### EXTRACT
QCD evolution of twist-2 and twist-4 fragmentation function for heavy quarkonium production

13 Apr 2021, 13:30
18m
Virtual (Stony Brook, NY)

Virtual

Stony Brook, NY

Online
Contributed Talk QCD with Heavy Flavors and Hadronic Final States QCD with Heavy Flavors and Hadronic Final States

Speaker

Kazuhiro Watanabe (Subatech)

Description

Heavy quarkonium production provides valuable opportunities for exploring fundamental QCD dynamics with multiple scales. Thus far, NRQCD factorization has been successful in describing many features of the data. Despite many theoretical efforts at NLO accuracy, however, there are still unresolved issues, including the lack of a full understanding of quarkonium polarization at high $p_T$. One significant caveat is that the NRQCD factorization framework in terms of expansion in powers of $\alpha_s$ and the relative velocity of the heavy quark pair does not include the full resummation of powers of $\ln(p_T^2/m_Q^2)$ for high $p_T$ quarkonium production. In previous studies [1,2,3], a QCD factorization formula for high $p_T$ quarkonium production was derived up to next-to-leading power in the $1/p_T$ expansion, by including single parton (twist-2) and double parton (twist-4) fragmentation functions. In this talk, we present the first numerical analysis of the scale evolution of the coupled twist-2 and twist-4 fragmentation functions for quarkonium production, which effectively resums the power of $\ln(p_T^2/m_Q^2)$-type contributions [4]. In particular, we will discuss how to simplify the complicated nonlinear evolution equations [1] and emphasize the importance of input distribution functions [5,6] in $z$ space. We demonstrate how the $p_T$ distribution of unpolarized quarkonium production cross section is modified when taking the quantum evolution into account. We also discuss the impact of the quantum evolution on solving the quarkonium polarization puzzles at high $p_T$.

### STATED GOAL A
According to the quarkonium abstract, what limitation of the NRQCD factorization framework does the talk's evolution analysis address, and how does it address it?

### DATA SUPPLIED
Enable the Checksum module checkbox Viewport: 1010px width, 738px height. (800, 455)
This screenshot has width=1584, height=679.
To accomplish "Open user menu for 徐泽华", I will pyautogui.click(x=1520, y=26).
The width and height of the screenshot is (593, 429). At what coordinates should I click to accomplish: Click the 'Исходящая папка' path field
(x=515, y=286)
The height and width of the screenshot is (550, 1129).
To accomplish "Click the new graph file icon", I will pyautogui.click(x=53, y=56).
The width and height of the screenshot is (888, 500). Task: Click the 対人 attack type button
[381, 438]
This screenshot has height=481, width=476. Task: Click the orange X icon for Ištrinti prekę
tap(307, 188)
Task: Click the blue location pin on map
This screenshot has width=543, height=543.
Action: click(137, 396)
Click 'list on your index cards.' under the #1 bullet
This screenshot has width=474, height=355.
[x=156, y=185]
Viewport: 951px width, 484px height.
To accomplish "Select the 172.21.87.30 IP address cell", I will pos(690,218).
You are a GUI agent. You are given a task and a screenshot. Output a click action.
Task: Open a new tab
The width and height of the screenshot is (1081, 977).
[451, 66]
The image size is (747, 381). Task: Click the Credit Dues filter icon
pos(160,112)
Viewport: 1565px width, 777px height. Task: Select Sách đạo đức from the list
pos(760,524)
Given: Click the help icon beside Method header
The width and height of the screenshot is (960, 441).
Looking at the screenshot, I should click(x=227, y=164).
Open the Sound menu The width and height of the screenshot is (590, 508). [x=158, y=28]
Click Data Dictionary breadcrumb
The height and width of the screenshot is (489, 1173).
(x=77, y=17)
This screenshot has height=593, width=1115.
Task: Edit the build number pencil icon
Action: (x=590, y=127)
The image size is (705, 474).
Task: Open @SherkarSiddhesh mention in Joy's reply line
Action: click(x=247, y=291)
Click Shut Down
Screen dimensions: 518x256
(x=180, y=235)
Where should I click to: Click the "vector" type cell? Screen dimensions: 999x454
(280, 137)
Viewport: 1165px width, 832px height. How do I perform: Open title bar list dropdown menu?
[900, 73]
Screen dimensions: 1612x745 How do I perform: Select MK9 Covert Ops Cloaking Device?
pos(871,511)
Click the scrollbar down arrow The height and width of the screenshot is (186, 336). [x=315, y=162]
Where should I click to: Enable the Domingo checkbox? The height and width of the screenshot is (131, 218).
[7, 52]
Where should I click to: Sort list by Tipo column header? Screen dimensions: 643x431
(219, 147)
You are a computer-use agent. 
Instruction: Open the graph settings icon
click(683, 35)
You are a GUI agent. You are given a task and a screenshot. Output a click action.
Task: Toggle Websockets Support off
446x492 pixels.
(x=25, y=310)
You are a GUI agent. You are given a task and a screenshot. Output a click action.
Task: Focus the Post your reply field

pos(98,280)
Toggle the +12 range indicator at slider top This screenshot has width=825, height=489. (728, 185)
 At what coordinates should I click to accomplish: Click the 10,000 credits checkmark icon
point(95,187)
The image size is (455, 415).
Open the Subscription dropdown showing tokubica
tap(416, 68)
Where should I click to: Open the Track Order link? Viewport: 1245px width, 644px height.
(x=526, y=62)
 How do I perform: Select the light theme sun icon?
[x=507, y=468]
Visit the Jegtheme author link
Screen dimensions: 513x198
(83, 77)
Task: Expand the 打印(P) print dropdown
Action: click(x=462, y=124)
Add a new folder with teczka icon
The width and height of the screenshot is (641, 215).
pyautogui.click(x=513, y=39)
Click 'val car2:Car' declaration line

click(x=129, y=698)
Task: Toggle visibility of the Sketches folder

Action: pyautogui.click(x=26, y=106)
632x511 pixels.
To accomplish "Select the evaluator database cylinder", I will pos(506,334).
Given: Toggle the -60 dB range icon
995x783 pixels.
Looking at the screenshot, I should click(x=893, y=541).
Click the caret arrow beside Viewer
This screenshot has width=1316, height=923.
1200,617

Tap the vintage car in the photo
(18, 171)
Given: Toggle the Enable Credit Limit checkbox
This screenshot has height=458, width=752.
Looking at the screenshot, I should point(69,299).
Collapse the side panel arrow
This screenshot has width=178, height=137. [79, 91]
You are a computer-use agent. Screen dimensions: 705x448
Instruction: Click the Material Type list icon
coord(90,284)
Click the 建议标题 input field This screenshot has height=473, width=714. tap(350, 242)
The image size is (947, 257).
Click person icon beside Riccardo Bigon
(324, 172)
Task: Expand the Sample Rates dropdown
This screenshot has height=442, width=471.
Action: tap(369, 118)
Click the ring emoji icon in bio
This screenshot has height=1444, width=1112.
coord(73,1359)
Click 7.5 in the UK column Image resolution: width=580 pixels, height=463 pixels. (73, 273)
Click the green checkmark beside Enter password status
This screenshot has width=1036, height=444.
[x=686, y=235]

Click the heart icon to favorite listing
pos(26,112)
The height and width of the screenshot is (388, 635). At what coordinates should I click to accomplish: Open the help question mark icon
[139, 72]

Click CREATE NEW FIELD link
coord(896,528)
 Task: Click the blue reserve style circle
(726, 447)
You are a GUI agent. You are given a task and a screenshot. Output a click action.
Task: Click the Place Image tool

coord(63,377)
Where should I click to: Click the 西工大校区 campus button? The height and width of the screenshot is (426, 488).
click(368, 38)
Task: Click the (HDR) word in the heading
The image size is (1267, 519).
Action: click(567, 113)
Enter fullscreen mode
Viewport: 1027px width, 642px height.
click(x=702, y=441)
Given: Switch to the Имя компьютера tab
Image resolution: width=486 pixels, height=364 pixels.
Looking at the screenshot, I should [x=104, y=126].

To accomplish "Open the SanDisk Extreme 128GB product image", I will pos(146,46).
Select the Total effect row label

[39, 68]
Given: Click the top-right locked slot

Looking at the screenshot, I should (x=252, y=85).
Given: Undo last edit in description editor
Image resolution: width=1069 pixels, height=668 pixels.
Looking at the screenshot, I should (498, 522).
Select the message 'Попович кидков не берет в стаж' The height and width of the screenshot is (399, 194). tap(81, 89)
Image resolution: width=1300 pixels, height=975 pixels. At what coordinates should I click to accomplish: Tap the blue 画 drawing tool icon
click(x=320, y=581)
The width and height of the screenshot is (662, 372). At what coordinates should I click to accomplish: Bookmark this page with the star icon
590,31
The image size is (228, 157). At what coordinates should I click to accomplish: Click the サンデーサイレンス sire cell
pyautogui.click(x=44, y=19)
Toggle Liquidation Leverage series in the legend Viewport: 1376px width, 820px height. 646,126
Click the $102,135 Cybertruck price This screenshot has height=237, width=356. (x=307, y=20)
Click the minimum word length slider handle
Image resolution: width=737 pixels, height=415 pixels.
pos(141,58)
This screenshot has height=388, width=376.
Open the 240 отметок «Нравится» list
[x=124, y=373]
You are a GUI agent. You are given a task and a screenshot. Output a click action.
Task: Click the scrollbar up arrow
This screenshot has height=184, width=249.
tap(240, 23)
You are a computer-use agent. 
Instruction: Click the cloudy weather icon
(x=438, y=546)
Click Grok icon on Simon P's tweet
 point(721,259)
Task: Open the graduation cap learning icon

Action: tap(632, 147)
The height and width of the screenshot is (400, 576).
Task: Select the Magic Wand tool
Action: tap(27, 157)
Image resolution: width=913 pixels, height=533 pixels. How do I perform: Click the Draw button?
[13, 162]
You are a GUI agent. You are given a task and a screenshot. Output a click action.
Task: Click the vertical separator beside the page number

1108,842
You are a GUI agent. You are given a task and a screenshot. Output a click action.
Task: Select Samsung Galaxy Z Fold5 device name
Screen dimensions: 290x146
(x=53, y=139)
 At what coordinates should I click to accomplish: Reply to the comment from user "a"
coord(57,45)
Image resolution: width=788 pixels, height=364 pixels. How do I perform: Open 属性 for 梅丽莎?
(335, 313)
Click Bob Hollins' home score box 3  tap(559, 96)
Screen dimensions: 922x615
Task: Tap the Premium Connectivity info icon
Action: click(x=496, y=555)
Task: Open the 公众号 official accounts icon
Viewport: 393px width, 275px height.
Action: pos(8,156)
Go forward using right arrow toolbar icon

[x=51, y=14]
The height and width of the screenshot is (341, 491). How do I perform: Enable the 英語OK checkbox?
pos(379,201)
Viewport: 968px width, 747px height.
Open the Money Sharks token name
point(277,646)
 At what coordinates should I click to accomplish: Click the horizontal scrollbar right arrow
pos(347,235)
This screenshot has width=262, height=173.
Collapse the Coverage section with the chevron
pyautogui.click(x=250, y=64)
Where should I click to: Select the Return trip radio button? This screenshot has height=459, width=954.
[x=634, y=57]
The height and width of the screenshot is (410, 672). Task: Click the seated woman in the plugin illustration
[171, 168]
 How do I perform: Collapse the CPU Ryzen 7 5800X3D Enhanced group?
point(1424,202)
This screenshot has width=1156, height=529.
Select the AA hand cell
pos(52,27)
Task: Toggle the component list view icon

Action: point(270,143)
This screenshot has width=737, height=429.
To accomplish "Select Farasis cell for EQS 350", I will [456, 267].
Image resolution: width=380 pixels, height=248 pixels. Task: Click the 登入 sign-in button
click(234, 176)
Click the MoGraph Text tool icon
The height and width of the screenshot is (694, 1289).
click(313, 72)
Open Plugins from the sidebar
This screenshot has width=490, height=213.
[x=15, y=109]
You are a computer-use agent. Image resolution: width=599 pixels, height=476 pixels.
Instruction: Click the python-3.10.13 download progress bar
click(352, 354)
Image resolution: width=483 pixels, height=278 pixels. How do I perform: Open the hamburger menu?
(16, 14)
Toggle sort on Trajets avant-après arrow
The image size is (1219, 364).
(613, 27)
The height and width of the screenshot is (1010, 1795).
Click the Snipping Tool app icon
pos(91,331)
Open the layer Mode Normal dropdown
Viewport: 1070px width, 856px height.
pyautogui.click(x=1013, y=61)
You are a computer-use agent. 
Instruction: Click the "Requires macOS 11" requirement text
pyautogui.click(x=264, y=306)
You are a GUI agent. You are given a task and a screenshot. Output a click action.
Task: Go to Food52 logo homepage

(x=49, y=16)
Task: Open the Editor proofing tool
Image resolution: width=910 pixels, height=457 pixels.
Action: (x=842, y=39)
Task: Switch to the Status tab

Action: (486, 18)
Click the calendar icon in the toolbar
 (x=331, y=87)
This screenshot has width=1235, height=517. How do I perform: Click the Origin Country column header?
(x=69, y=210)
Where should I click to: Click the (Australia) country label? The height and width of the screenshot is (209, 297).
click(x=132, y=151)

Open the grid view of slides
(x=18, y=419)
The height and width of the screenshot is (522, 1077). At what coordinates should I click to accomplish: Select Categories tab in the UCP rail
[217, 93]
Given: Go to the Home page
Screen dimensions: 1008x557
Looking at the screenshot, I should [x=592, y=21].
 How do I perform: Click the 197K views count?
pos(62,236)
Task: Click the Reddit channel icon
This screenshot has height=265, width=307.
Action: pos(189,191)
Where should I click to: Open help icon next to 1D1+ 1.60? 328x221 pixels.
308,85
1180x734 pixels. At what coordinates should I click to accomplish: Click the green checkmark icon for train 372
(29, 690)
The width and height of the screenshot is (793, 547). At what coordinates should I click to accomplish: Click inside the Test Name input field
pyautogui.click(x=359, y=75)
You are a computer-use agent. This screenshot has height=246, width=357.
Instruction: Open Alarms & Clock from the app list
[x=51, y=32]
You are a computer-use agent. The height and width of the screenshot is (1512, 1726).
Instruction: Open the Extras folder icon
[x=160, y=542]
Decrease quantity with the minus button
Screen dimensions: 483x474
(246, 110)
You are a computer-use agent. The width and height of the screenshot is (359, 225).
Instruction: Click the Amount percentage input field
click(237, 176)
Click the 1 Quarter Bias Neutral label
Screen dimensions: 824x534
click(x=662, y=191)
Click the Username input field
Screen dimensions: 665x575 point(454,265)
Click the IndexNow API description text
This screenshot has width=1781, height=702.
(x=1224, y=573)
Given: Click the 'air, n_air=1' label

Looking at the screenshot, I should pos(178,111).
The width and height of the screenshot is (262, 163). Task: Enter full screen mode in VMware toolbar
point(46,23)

### STATED GOAL B
Output the rows as a Markdown table with the columns Row and Line. Start with the first line of the rows and go through the line containing "pos(160,112)", including both ends and leaving out any blank lines.

### FULL OUTPUT A
The NRQCD framework is an expansion in powers of $\alpha_s$ and the relative velocity of the heavy quark pair. It does not include the full resummation of powers of $\ln(p_T^2/m_Q^2)$ for high $p_T$ quarkonium production. The talk's numerical analysis of the scale evolution of the coupled twist-2 and twist-4 fragmentation functions effectively resums those $\ln(p_T^2/m_Q^2)$-type contributions.

### FULL OUTPUT B
| Row | Line |
|---|---|
| 1 | Enable the Checksum module checkbox Viewport: 1010px width, 738px height. (800, 455) |
| 2 | This screenshot has width=1584, height=679. |
| 3 | To accomplish "Open user menu for 徐泽华", I will pyautogui.click(x=1520, y=26). |
| 4 | The width and height of the screenshot is (593, 429). At what coordinates should I click to accomplish: Click the 'Исходящая папка' path field |
| 5 | (x=515, y=286) |
| 6 | The height and width of the screenshot is (550, 1129). |
| 7 | To accomplish "Click the new graph file icon", I will pyautogui.click(x=53, y=56). |
| 8 | The width and height of the screenshot is (888, 500). Task: Click the 対人 attack type button |
| 9 | [381, 438] |
| 10 | This screenshot has height=481, width=476. Task: Click the orange X icon for Ištrinti prekę |
| 11 | tap(307, 188) |
| 12 | Task: Click the blue location pin on map |
| 13 | This screenshot has width=543, height=543. |
| 14 | Action: click(137, 396) |
| 15 | Click 'list on your index cards.' under the #1 bullet |
| 16 | This screenshot has width=474, height=355. |
| 17 | [x=156, y=185] |
| 18 | Viewport: 951px width, 484px height. |
| 19 | To accomplish "Select the 172.21.87.30 IP address cell", I will pos(690,218). |
| 20 | You are a GUI agent. You are given a task and a screenshot. Output a click action. |
| 21 | Task: Open a new tab |
| 22 | The width and height of the screenshot is (1081, 977). |
| 23 | [451, 66] |
| 24 | The image size is (747, 381). Task: Click the Credit Dues filter icon |
| 25 | pos(160,112) |